Martin Driscoll, Art Review Magazine Article, By Maryln Green

Martin Driscoll’s paintings draw nourishment from both his Irish and American roots.


Born in New York, Driscoll has dual citizenship, thanks to his Gaelic-speaking mother, and his training is American, in the tradition of the great illustrators from Norman Rockwell to Frank Reilly, with whom he studied at the Art Students League. Reilly, a very prominent illustrator, photographer and cinematographer in his own right, developed a scientific approach to color that changed the way studio art has been taught since then, and his understanding of intensity emerges strongly in Driscoll’s images.



Driscoll paid for his education with a night job at Pan Am Airlines that led to work in the airline industry for 27 years. “I went to art school not thinking of becoming a commercial artist,” he said. “I wanted to learn something I would love all my life.”




His first big commission in the art world was a mural for an Italian restaurant in New York, a canvas 56’ X 6’ long. He and his wife lived in one room of their railway apartment in Manhattan while the long canvas, unrolled on the floor, was painted with images of knights taken from stills he was able to collect from dozens of movies. He took a two-week vacation from his job and managed to finish in 18 days, working 18 hours a day. Shortly after it was installed, he took his parents there for dinner. His pleasure at seeing the piece in place was followed by a quick exit when his father recognized the mobsters who filled the restaurant, a revelation to Driscoll.



With his brother-in-law he bought a house in Hampton Bays, Long Island, and when he went into a shop to frame an oil portrait, the owner asked him if he did pastel work. He ended up doing fast pastel portraits on the lawn in front of the quaint building on weekends. “We’d schedule eight portraits a day and I’d work for 45 minutes with a 15 minute break,” he recalls. “Thank God I was used to painting with a roomful of students because there would be 40 or 50 people watching.”

Eventually, more responsibility with the airline industry made it impossible for him to continue in both worlds. In 1978 he stopped painting seriously, not resuming until 1996. When he began again he expected to have to find his technique again, but the results astonished him. “I had been painting in my mind all along and my body remembered what to do,” he said. “I was much better than before.” Other artists asked him if he taught, and he has since found teaching a wonderful experience. “I had to explain what and why, and I understood the whole process better, “ he said, although he has since had to cut the number of students to a session once a week. “I’m too busy painting to do more,” he added.

It wasn’t until a visit to Ireland with his mother that he settled on the themes that have become his hallmark, but he was always interested in people, what their thoughts were and how to achieve resemblance. His first memory of drawing was when at seven or eight he drew a portrait of his sister Mary, giving a simultaneous view from the front and side. Later he set up business in an ice cream parlor where other boys brought him pictures of their girlfriends to draw in return for ice cream sodas. Similarly, he did the artwork in his Air Force squadron “It kept me out of KP,” he observed.

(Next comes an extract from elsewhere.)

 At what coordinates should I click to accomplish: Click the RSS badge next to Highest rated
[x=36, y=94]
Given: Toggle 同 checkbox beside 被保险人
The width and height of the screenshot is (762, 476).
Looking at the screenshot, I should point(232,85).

His Irish roots were already evident in New York when he was growing up. His mother told stories and on Sundays his relatives gathered for a ceilidh – singing, playing instruments, reciting poems, step dancing (“I only tried that for a little while,” Driscoll said). So he was well grounded in Irish tradition when he took his mother back to Ireland in 1960. Warned ahead, his uncle had built an indoor “convenience” for the visit, but the rest of their world was very close to timeless Irish village life, right down to the pub with women seated by the door and men in the back. His aunt, who had a modern stove, still preferred to do her cooking in the fireplace and the fishermen set their nets as they had done for centuries. During that period, Driscoll discovered his subject matter.

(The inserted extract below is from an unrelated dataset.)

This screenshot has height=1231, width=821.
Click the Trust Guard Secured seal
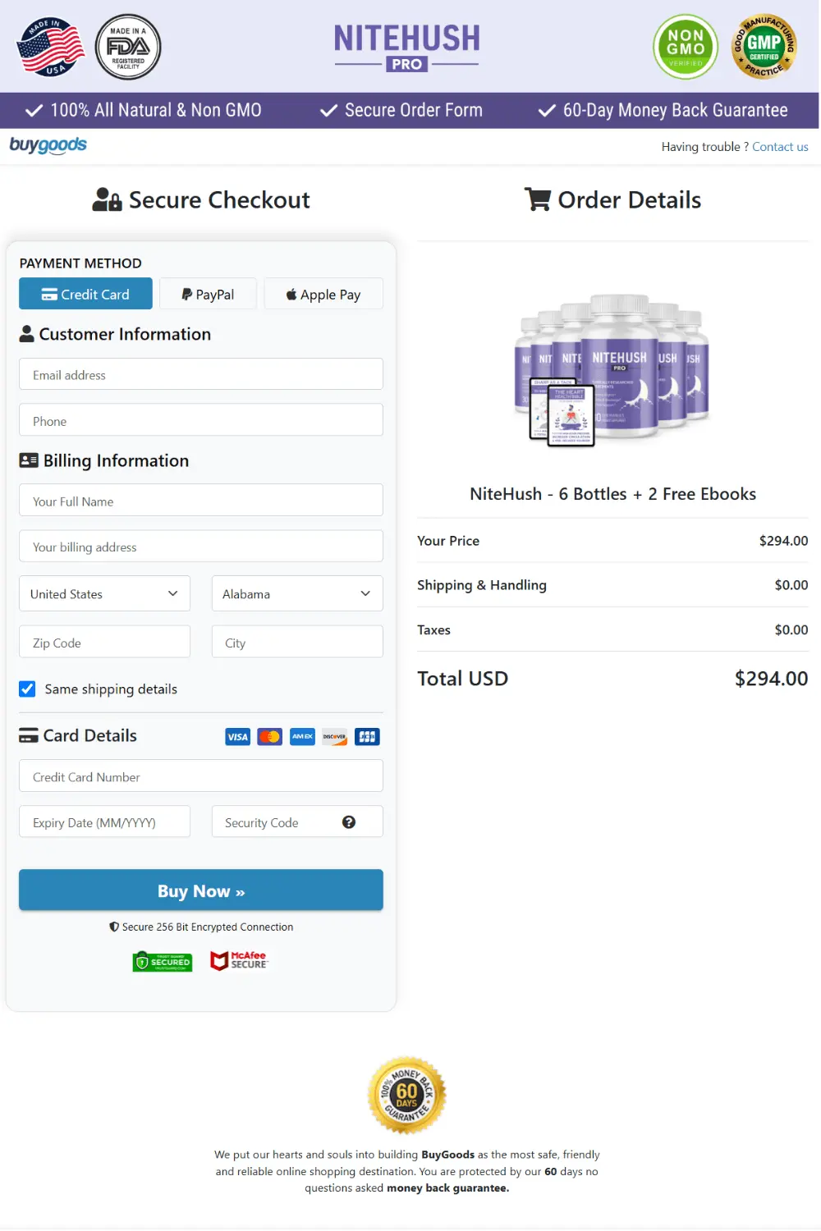click(x=162, y=961)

His painting centers on traditional Irish life, which still exists in pockets and in the memories of the Irish, especially outside the cities. His intimate connection with his work is underlined by a painting of a group of three men digging potatoes; they are his grandfather and two uncles, and his images of daily life are timeless and strongly evocative.

“I wanted to stop time and change,” he said. ”I got a book of black and white photos on life there between the 1860s and 1940s – it resonates with me and with a lot of other people. I’m tied to memories, roots.”

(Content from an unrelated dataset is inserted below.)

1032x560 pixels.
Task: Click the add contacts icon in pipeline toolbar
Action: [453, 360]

These roots were renewed when he took his sons to Ireland in the mid 1990s. Painting in plein air, Driscoll began recording Ireland today and yesterday. He paints the people of the Irish countryside putting boats to sea, bringing the cows home, walking to school, fiddling, shearing the sheep, playing games and gossiping in the village street, along with portraits. Many of his figures are presented from the back, transforming the individual aspect into a universal one. Driscoll often comes back to paint variations on an image, giving life to some of the ideas he had to put aside on a first rendering.

Others certainly find his haunting views of Irish life appealing; his exceptionally popular work is sold through several US and UK galleries. He has been commissioned to paint international sports figures, a U.S. Federal Court Judge and received a recent portrait commission from the Winston Churchill Society.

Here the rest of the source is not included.